All diese Fragen, mit denen ich mich tagtäglich konfrontiert sehe, sind darüber hinaus anmaßend. Es fühlt sich an, als würde ich als weiblicher Single mit Mitte 30, das Recht verlieren, meinen Beziehungsstatus unkommentiert lassen zu dürfen. Als wäre man ein Wesen von einem anderen Stern, das bemitleidet werden muss, weil es ja irgendwie so seltsam anders ist. Man spürt sich die Frage, die sich in den Köpfen formiert, förmlich entwickeln: „Was ist mit ihr falsch?“

Ja, ich will Kinder und ja, ich wünsche mir auch eine Beziehung. Aber ich will Kinder und eine Beziehung nur dann, wenn ich jemandem über den Weg laufe, der mich fordert, der meine Werte und Ansichten teilt, mir auf Augenhöhe begegnen kann und sich von mir nicht einschüchtern lässt. Der sich mit mir auseinandersetzt, mich respektiert, mit mir lacht und weint.
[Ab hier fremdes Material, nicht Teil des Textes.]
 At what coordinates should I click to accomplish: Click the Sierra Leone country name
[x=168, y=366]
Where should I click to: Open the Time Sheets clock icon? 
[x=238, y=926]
Der sich selbst mag und mit sich im Reinen ist. Einen Menschen, der mich nicht vervollständigt, sondern ergänzt.

Sind diese Erwartungen und Ansprüche wirklich zu hoch? Nein. Ich möchte mich mit nicht weniger zufriedengeben müssen. Bis dieser Mensch in mein Leben tritt, bin ich lieber allein und glücklich damit. Also hört auf damit, mich zu bemitleiden, mich von etwas Gegenteiligem überzeugen zu wollen, mich ständig nach dem Warum zu fragen und mich reparieren zu wollen. Es geht mir gut, so wie vielen anderen alleinstehenden Frauen. Keine Sorge.